- SELECTED PASSAGE -

____

Member of the Northern Ireland Assembly
- In office 20 October 1982 – 7 December 1983
- Preceded by: Seat created
- Succeeded by: Frank Millar Jr
- Constituency: South Belfast

Personal details
- Born: 24 February 1954 Northern Ireland
- Died: 7 December 1983 (aged 29) Belfast, Northern Ireland
- Party: Ulster Unionist Party
- Alma mater: Queen's University Belfast Trinity College, Oxford
- Profession: Barrister Academic

= Edgar Graham =

Northern Ireland unionist politician (1954–1983)

Edgar Samuel David Graham, MPA, BL (24 February 1954 – 7 December 1983) was an Ulster Unionist Party (UUP) politician and academic from Northern Ireland. He was regarded as a rising star of both legal studies and Unionism and a possible future leader of the UUP. Graham was shot dead on 7 December 1983 by the Provisional Irish Republican Army (IRA) close to the main library at Queen's University Belfast, where he lectured in law.

==Career==
Graham graduated from Queen's University in 1976. He began working on a doctorate at Trinity College, Oxford, and was called to the Bar of Northern Ireland. In 1979 he became a member of Queen's law faculty, lecturing in public law, and was a law faculty colleague of David Trimble and Dermot Nesbitt.

After becoming chair of the Ulster Young Unionist Council, Graham subsequently became active in the UUP. In 1982 he addressed the Conservative Party conference on the subject of Northern Ireland and he attended the Harvard Summer School for leading young lawyers. He was critical of both the British government's perceived indecisiveness and the UUP leadership under James Molyneaux.

____

Collection entries
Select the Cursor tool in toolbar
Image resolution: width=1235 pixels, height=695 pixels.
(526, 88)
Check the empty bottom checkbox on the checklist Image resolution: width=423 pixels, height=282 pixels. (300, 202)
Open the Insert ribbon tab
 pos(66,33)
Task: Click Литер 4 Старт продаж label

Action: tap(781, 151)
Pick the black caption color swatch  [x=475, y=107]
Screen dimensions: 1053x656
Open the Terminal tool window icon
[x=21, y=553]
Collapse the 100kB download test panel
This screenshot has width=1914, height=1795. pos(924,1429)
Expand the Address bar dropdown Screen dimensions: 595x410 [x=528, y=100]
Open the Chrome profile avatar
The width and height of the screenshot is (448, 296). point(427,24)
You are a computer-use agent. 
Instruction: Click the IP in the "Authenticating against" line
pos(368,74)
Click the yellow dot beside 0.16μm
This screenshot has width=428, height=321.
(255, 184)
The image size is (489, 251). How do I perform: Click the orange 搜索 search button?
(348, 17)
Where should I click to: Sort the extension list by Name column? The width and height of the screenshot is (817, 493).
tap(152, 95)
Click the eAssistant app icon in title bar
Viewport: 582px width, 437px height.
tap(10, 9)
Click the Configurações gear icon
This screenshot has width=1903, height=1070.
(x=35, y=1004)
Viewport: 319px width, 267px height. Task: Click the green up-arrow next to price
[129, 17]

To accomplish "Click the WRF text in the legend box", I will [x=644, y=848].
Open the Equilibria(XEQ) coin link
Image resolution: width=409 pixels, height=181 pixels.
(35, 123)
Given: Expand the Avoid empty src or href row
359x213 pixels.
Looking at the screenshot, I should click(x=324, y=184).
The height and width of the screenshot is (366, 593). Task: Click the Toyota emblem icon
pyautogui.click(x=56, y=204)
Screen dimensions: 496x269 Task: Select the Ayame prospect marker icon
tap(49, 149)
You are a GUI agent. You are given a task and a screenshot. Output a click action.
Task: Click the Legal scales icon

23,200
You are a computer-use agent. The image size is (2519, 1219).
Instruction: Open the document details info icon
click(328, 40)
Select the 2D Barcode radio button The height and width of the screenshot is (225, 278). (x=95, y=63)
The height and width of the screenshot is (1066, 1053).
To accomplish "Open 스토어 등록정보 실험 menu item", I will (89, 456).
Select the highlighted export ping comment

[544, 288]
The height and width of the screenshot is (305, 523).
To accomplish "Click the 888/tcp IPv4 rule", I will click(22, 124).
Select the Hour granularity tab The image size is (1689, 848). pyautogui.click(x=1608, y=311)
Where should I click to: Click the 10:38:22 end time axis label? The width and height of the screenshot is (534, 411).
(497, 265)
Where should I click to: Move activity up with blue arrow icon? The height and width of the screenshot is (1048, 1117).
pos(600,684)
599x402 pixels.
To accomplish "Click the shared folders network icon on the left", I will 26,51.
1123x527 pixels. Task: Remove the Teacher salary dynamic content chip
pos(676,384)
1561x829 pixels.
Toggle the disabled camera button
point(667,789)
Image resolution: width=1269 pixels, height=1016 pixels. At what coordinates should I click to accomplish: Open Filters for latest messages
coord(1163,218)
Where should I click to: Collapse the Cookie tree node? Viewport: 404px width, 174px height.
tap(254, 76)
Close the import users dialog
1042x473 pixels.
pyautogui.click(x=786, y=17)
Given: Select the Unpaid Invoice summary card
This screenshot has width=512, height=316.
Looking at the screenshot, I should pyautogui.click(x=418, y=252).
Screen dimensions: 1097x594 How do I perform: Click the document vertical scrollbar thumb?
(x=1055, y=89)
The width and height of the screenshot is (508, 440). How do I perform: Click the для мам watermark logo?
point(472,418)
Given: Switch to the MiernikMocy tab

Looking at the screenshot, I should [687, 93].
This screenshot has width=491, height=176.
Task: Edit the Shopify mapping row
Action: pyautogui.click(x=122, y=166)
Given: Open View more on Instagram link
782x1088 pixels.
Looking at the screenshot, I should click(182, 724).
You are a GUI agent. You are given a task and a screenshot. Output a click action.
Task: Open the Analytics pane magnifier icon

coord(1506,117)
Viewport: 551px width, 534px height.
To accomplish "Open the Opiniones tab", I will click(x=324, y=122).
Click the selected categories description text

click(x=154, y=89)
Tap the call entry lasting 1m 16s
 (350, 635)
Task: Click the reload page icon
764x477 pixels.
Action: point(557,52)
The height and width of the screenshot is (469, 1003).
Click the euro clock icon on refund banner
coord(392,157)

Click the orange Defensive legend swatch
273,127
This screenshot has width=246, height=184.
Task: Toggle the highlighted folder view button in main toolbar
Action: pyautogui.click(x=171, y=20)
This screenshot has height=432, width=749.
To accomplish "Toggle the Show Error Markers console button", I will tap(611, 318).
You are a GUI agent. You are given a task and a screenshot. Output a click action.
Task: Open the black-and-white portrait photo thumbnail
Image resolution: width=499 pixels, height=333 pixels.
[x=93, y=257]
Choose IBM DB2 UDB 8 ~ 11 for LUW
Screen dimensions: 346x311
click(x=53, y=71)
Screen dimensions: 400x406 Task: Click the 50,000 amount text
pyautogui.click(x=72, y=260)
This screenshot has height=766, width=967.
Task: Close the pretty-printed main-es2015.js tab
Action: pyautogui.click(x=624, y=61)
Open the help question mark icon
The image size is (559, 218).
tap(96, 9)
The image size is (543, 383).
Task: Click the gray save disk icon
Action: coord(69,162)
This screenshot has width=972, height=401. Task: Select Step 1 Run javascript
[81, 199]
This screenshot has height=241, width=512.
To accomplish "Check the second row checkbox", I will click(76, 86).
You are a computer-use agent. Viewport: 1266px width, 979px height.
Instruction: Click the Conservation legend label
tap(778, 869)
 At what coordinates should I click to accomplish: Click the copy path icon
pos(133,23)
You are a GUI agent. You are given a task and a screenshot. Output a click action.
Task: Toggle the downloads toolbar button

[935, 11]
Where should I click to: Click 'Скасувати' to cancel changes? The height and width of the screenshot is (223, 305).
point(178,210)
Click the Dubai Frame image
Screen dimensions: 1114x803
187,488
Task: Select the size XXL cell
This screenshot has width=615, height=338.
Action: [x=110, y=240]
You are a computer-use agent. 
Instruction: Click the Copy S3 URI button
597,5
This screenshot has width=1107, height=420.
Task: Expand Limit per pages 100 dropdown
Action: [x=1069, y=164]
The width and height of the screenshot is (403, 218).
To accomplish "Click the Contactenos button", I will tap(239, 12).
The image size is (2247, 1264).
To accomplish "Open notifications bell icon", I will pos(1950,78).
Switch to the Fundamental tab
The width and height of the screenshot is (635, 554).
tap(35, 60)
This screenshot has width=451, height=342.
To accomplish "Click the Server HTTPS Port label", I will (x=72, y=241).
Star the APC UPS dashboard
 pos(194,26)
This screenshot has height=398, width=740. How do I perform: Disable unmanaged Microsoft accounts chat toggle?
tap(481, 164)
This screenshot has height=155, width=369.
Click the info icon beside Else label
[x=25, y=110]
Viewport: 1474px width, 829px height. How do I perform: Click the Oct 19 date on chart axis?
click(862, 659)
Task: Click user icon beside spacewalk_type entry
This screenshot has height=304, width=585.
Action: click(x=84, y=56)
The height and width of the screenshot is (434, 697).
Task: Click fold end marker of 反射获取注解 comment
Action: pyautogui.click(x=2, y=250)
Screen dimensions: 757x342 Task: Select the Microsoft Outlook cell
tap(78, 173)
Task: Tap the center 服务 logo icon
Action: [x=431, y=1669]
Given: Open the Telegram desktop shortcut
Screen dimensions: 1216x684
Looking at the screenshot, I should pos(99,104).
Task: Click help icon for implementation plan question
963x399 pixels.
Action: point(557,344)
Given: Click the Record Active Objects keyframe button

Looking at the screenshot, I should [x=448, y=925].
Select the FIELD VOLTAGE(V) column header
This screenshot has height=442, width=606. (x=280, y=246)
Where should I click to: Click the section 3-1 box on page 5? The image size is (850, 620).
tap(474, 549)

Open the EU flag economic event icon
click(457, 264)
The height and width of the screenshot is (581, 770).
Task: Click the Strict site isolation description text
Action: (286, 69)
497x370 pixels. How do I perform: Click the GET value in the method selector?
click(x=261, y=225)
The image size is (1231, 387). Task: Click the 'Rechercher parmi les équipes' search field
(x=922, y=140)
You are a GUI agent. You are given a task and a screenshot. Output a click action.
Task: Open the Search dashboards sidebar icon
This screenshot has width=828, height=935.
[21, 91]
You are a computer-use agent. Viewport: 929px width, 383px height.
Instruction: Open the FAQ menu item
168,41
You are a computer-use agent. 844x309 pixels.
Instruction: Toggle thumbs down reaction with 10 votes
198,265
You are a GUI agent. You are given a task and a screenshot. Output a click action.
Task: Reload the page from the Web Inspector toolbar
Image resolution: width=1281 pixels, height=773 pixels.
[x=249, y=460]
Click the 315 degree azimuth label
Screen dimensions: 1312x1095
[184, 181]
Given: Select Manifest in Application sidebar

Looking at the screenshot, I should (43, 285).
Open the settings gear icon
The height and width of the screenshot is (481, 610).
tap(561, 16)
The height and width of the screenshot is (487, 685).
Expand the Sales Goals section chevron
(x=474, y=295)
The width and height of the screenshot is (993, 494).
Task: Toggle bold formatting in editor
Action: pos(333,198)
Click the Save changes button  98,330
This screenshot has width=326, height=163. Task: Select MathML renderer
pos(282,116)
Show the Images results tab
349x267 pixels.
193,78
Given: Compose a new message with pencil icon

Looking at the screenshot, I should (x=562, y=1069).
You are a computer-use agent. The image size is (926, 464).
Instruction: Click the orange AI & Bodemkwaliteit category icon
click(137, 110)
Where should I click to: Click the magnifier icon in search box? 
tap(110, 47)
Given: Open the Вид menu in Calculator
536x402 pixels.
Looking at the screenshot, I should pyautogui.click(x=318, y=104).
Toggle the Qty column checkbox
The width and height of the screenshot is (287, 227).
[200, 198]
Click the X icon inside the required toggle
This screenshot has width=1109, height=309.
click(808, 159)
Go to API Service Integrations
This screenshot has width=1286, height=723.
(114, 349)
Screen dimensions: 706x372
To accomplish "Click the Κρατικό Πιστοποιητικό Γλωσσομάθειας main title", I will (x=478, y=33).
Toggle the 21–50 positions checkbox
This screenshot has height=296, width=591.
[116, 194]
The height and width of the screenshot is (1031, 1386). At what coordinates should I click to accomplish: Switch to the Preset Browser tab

____

- CHALLENGE A -
Answer these three questions from the Edgar Graham biography, one answer per line, marked to match:
(i) Who succeeded Graham as the Assembly member for South Belfast?
(ii) In what year did Graham graduate from Queen's University?
(iii) Which party's conference did Graham address in 1982?
- CHALLENGE B -
Carry on the Edgar Graham biography from its final sentence.

- EXPECTED OUTPUT A -
(i) Frank Millar Jr
(ii) 1976
(iii) The Conservative Party

- EXPECTED OUTPUT B -
Graham advocated devolution for Northern Ireland, rather than closer integration with the rest of the United Kingdom. However, he firmly rejected power-sharing with nationalists, including the Social Democratic and Labour Party (SDLP). In a speech given at the annual meeting of the Randalstown UUP branch in November 1980, Graham reasserted the "Unionist resolve not to share power" with the SDLP. In February 1982, after Secretary of State Jim Prior unveiled his proposals for a new assembly, Graham noted that unionists would not accept the SDLP in a cabinet position and claimed that the SDLP could not be trusted with the responsibility of devolved government. One month later, Graham dismissed a power-sharing government with nationalists in Northern Ireland as an "impossibility" and explained:

Unionists do not and never have objected to sharing power with Roman Catholics who are prepared to accept the Union. But they will not share power with Republicans like the SDLP under the present leadership.

Graham was a vocal critic of the continued existence of separate Catholic maintained sector schools in Northern Ireland, claiming in 1982 that it was particularly "preposterous" since Catholic schools "inculcate their own views of history and their own political ideals and objectives."

Graham was elected a member of the 1982 Northern Ireland Assembly for South Belfast and was appointed chair of the Assembly's finance committee. In August 1983 Graham claimed that the generous funds were directed at predominantly nationalist areas of West Belfast such as Poleglass at the expense of adjoining loyalist estates. He alleged that the loyalist Areema estate in Dunmurry was denied a central heating system because of the "vast proportion of public funds being sunk into West Belfast." He called for the British government to prioritise funding for areas where appreciative and "law-abiding" people lived rather than spending money "hand over fist, in areas which clearly do not appreciate it." That same month Graham called for the defunding of cross-border body Co-operation North, stating that British government funds should not be used to support organisations aiming to foster better north–south relations. He was quoted as saying "We have heard too much of initiatives with all-Ireland perspectives."

==Death==
In mid-morning on 7 December 1983, while chatting to Nesbitt at the University Square side of the main campus library, he was shot in the head a number of times by an IRA gunman and died almost instantly. The gunman and an accomplice, described as being dressed casually like students, ran off past the School of Music building. Graham was 29 years old. Two persons were later convicted of withholding evidence from the police, but no one was ever convicted for his murder.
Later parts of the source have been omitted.